SEATTLE, April 28, 2023 /PRNewswire/ -- OnQuality Pharmaceuticals ("OnQuality"), a targeted oncology supportive therapy company developing innovative medications to address unmet needs in oncodermatology and oncogastroenterology (cancer therapy-induced toxicities occurring in the skin and gastrointestinal tract) and to improve the quality of life for patients receiving anticancer medications, today announced that the U.S. Food and Drug Administration (FDA) has cleared our Investigational New Drug (IND) application for OQL036, a potential prophylactic treatment for capecitabine-induced hand-foot syndrome (HFS).
Capecitabine, a chemotherapy drug, commonly used to treat colorectal and breast cancers, can cause HFS, a potential dose-limiting skin toxicity characterized by redness, swelling, pain, and even blistering, fissuring, or bleeding on the palms of the hands and soles of the feet. HFS can severely impact the quality of life, that may necessitate dose reduction, dose interruption or permanent discontinuation of capecitabine. There are no agents with FDA-approved labeling to prevent or treat capecitabine-induced HFS.

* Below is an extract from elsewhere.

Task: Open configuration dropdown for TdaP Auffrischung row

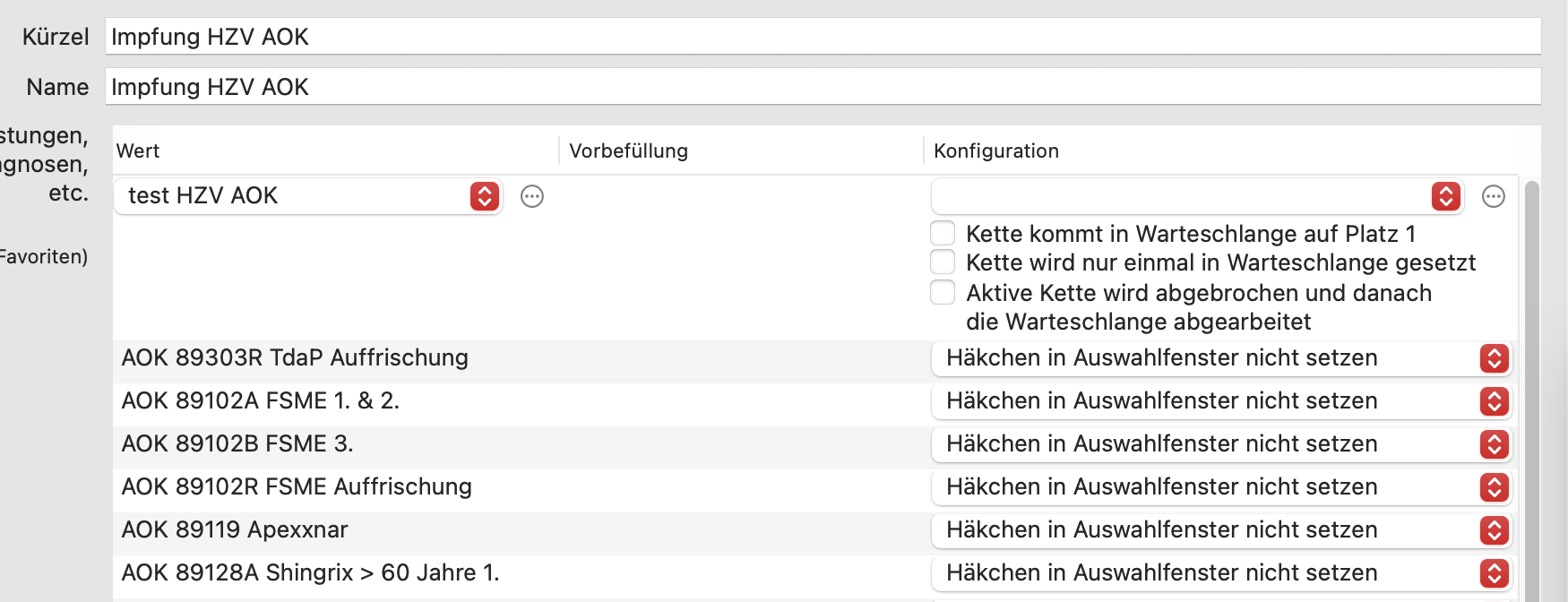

OQL036, a first-in-disease topical agent designed by our proprietary AI-enabled CARE platform is to prevent the development of HFS in patients receiving capecitabine by selectively targeting key pathways leading to capecitabine-induced HFS in addition to reducing local inflammation.
"We are excited to receive IND clearance for OQL036, which is a significant step forward in our efforts to address the urgent and growing unmet needs in oncodermatology, and make it accessible to the patients," said Hong Tang, MD, FACP, Chief Medical Officer at OnQuality. "We believe that OQL036 has the potential to make a meaningful difference in the lives of cancer patients by reducing the incidence and severity of HFS, allowing them to maintain their cancer treatment."
Upon receiving FDA's clearance, OnQuality plans to initiate a global multi-center, double-blind, placebo-controlled Phase 2 trial in the coming months to evaluate the safety and efficacy of the drug in cancer patients who plan to receive capecitabine-based therapy.
"We are committed to bringing innovative and effective therapies to the market that address the unmet needs of cancer patients," said Michael McCullar, Ph.D., CEO of OnQuality. "The clearance of our IND application for OQL036 is another important milestone in this mission, and further strengthens our oncodermatology pipeline. We look forward to rapidly advancing this drug candidate through clinical development and hopefully to improving the lives of patients living with cancer."
About Hand-Foot Syndrome and OQL036
Hand-Foot Syndrome (HFS) is a common side effect of fluoropyrimidine chemotherapy, such as capecitabine and fluorouracil (5-FU). Capecitabine is an oral chemotherapy drug that is used in the treatment of several types of cancer, including colorectal and breast cancer.
HFS, also known as palmar-plantar erythrodysesthesia. The incidence of HFS induced by fluoropyrimidine chemotherapy, such as capecitabine, can be as high as 60% of patients. HFS may be a dose-limiting toxicity, which requires dose reduction, dose interruption or permanent discontinuation of fluoropyrimidine treatment, which may impact the effectiveness of the cancer therapy. There is currently no FDA-approved therapy for the prevention of HFS and the effectiveness of current symptom relief strategies remains limited.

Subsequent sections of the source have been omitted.